Copy the entries below, keeping every line identical to the original.

**** GIVEN DATA

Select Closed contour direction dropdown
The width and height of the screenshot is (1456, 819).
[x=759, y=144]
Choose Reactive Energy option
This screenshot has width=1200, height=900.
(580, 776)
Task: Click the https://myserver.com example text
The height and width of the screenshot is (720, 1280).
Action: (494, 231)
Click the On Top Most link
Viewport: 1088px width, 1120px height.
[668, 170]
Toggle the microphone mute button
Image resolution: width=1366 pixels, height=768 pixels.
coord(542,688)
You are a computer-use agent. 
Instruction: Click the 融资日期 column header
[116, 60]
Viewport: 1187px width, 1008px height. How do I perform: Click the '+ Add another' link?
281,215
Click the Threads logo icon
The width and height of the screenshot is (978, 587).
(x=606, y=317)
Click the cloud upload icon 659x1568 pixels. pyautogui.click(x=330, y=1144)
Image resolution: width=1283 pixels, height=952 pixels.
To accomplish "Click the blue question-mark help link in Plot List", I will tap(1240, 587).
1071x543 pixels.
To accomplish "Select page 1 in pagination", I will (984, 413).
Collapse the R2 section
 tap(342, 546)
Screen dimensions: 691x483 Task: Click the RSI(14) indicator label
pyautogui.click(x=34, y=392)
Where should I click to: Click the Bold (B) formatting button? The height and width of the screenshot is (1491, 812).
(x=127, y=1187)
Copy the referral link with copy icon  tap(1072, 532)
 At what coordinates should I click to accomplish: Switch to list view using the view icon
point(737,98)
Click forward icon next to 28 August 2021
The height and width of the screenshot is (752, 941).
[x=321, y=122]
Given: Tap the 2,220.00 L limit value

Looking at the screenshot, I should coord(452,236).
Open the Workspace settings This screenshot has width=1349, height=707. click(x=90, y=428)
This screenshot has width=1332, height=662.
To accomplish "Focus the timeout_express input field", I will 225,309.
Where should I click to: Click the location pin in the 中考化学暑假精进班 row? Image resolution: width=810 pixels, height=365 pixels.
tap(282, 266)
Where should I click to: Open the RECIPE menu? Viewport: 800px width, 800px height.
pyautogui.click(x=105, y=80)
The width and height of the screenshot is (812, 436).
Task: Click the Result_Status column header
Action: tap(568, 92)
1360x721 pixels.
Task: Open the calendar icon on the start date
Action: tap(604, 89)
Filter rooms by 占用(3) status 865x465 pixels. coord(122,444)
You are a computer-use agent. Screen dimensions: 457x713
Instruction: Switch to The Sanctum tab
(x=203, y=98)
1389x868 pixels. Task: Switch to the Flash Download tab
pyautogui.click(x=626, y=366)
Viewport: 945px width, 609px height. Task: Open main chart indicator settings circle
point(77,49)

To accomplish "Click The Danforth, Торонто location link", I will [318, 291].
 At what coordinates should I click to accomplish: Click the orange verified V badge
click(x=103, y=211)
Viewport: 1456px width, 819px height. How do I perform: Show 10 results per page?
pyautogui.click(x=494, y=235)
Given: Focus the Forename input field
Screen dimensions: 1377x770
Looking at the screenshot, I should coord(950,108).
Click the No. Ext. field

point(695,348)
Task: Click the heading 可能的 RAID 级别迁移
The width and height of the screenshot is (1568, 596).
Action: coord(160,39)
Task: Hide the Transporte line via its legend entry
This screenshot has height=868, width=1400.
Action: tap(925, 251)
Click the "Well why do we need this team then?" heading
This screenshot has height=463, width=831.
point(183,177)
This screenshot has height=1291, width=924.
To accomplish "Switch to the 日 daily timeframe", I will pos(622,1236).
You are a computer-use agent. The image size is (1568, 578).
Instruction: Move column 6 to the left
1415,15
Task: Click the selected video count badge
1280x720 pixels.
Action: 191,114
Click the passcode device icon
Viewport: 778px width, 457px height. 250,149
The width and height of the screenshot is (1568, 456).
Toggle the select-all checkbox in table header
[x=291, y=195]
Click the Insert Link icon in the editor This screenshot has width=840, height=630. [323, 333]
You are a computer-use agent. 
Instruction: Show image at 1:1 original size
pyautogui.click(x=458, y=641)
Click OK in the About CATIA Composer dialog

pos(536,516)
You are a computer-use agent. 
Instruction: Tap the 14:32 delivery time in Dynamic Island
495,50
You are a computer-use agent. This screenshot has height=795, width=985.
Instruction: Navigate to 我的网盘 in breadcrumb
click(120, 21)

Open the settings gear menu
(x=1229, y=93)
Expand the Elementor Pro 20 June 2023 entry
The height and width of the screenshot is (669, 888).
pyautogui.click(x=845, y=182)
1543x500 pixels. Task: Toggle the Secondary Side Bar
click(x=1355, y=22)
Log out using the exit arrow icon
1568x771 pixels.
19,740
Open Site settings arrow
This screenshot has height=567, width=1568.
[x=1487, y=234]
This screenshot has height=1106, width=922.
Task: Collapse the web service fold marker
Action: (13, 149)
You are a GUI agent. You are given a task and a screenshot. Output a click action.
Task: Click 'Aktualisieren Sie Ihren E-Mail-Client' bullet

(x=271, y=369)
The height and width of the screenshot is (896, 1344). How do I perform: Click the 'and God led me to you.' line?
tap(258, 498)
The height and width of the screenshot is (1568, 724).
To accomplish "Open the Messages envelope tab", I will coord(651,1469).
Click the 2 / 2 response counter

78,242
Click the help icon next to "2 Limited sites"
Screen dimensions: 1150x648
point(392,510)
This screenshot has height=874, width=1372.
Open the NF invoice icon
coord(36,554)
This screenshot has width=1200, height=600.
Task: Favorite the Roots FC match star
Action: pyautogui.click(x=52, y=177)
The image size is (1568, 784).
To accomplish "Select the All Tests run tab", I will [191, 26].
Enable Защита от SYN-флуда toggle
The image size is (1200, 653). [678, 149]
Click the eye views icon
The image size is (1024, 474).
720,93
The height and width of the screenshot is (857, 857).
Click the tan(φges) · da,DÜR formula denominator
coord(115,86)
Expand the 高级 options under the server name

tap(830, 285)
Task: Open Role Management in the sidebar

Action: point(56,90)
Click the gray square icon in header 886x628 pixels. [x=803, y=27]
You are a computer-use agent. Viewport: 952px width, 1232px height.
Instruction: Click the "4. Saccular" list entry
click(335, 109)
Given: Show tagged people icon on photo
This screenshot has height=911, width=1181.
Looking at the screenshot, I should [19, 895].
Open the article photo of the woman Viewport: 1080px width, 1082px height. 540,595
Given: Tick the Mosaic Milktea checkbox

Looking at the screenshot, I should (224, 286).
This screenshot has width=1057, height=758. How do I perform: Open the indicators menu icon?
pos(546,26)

********

■ EXERCISE ANSWER:
Select Closed contour direction dropdown
The width and height of the screenshot is (1456, 819).
[x=759, y=144]
Choose Reactive Energy option
This screenshot has width=1200, height=900.
(580, 776)
Task: Click the https://myserver.com example text
The height and width of the screenshot is (720, 1280).
Action: (494, 231)
Click the On Top Most link
Viewport: 1088px width, 1120px height.
[668, 170]
Toggle the microphone mute button
Image resolution: width=1366 pixels, height=768 pixels.
coord(542,688)
You are a computer-use agent. 
Instruction: Click the 融资日期 column header
[116, 60]
Viewport: 1187px width, 1008px height. How do I perform: Click the '+ Add another' link?
281,215
Click the Threads logo icon
The width and height of the screenshot is (978, 587).
(x=606, y=317)
Click the cloud upload icon 659x1568 pixels. pyautogui.click(x=330, y=1144)
Image resolution: width=1283 pixels, height=952 pixels.
To accomplish "Click the blue question-mark help link in Plot List", I will tap(1240, 587).
1071x543 pixels.
To accomplish "Select page 1 in pagination", I will (984, 413).
Collapse the R2 section
 tap(342, 546)
Screen dimensions: 691x483 Task: Click the RSI(14) indicator label
pyautogui.click(x=34, y=392)
Where should I click to: Click the Bold (B) formatting button? The height and width of the screenshot is (1491, 812).
(x=127, y=1187)
Copy the referral link with copy icon  tap(1072, 532)
 At what coordinates should I click to accomplish: Switch to list view using the view icon
point(737,98)
Click forward icon next to 28 August 2021
The height and width of the screenshot is (752, 941).
[x=321, y=122]
Given: Tap the 2,220.00 L limit value

Looking at the screenshot, I should coord(452,236).
Open the Workspace settings This screenshot has width=1349, height=707. click(x=90, y=428)
This screenshot has width=1332, height=662.
To accomplish "Focus the timeout_express input field", I will 225,309.
Where should I click to: Click the location pin in the 中考化学暑假精进班 row? Image resolution: width=810 pixels, height=365 pixels.
tap(282, 266)
Where should I click to: Open the RECIPE menu? Viewport: 800px width, 800px height.
pyautogui.click(x=105, y=80)
The width and height of the screenshot is (812, 436).
Task: Click the Result_Status column header
Action: tap(568, 92)
1360x721 pixels.
Task: Open the calendar icon on the start date
Action: tap(604, 89)
Filter rooms by 占用(3) status 865x465 pixels. coord(122,444)
You are a computer-use agent. Screen dimensions: 457x713
Instruction: Switch to The Sanctum tab
(x=203, y=98)
1389x868 pixels. Task: Switch to the Flash Download tab
pyautogui.click(x=626, y=366)
Viewport: 945px width, 609px height. Task: Open main chart indicator settings circle
point(77,49)

To accomplish "Click The Danforth, Торонто location link", I will [318, 291].
 At what coordinates should I click to accomplish: Click the orange verified V badge
click(x=103, y=211)
Viewport: 1456px width, 819px height. How do I perform: Show 10 results per page?
pyautogui.click(x=494, y=235)
Given: Focus the Forename input field
Screen dimensions: 1377x770
Looking at the screenshot, I should coord(950,108).
Click the No. Ext. field

point(695,348)
Task: Click the heading 可能的 RAID 级别迁移
The width and height of the screenshot is (1568, 596).
Action: coord(160,39)
Task: Hide the Transporte line via its legend entry
This screenshot has height=868, width=1400.
Action: tap(925, 251)
Click the "Well why do we need this team then?" heading
This screenshot has height=463, width=831.
point(183,177)
This screenshot has height=1291, width=924.
To accomplish "Switch to the 日 daily timeframe", I will pos(622,1236).
You are a computer-use agent. The image size is (1568, 578).
Instruction: Move column 6 to the left
1415,15
Task: Click the selected video count badge
1280x720 pixels.
Action: 191,114
Click the passcode device icon
Viewport: 778px width, 457px height. 250,149
The width and height of the screenshot is (1568, 456).
Toggle the select-all checkbox in table header
[x=291, y=195]
Click the Insert Link icon in the editor This screenshot has width=840, height=630. [323, 333]
You are a computer-use agent. 
Instruction: Show image at 1:1 original size
pyautogui.click(x=458, y=641)
Click OK in the About CATIA Composer dialog

pos(536,516)
You are a computer-use agent. 
Instruction: Tap the 14:32 delivery time in Dynamic Island
495,50
You are a computer-use agent. This screenshot has height=795, width=985.
Instruction: Navigate to 我的网盘 in breadcrumb
click(120, 21)

Open the settings gear menu
(x=1229, y=93)
Expand the Elementor Pro 20 June 2023 entry
The height and width of the screenshot is (669, 888).
pyautogui.click(x=845, y=182)
1543x500 pixels. Task: Toggle the Secondary Side Bar
click(x=1355, y=22)
Log out using the exit arrow icon
1568x771 pixels.
19,740
Open Site settings arrow
This screenshot has height=567, width=1568.
[x=1487, y=234]
This screenshot has height=1106, width=922.
Task: Collapse the web service fold marker
Action: (13, 149)
You are a GUI agent. You are given a task and a screenshot. Output a click action.
Task: Click 'Aktualisieren Sie Ihren E-Mail-Client' bullet

(x=271, y=369)
The height and width of the screenshot is (896, 1344). How do I perform: Click the 'and God led me to you.' line?
tap(258, 498)
The height and width of the screenshot is (1568, 724).
To accomplish "Open the Messages envelope tab", I will coord(651,1469).
Click the 2 / 2 response counter

78,242
Click the help icon next to "2 Limited sites"
Screen dimensions: 1150x648
point(392,510)
This screenshot has height=874, width=1372.
Open the NF invoice icon
coord(36,554)
This screenshot has width=1200, height=600.
Task: Favorite the Roots FC match star
Action: pyautogui.click(x=52, y=177)
The image size is (1568, 784).
To accomplish "Select the All Tests run tab", I will [191, 26].
Enable Защита от SYN-флуда toggle
The image size is (1200, 653). [678, 149]
Click the eye views icon
The image size is (1024, 474).
720,93
The height and width of the screenshot is (857, 857).
Click the tan(φges) · da,DÜR formula denominator
coord(115,86)
Expand the 高级 options under the server name

tap(830, 285)
Task: Open Role Management in the sidebar

Action: point(56,90)
Click the gray square icon in header 886x628 pixels. [x=803, y=27]
You are a computer-use agent. Viewport: 952px width, 1232px height.
Instruction: Click the "4. Saccular" list entry
click(335, 109)
Given: Show tagged people icon on photo
This screenshot has height=911, width=1181.
Looking at the screenshot, I should [19, 895].
Open the article photo of the woman Viewport: 1080px width, 1082px height. 540,595
Given: Tick the Mosaic Milktea checkbox

Looking at the screenshot, I should (224, 286).
This screenshot has width=1057, height=758. How do I perform: Open the indicators menu icon?
pos(546,26)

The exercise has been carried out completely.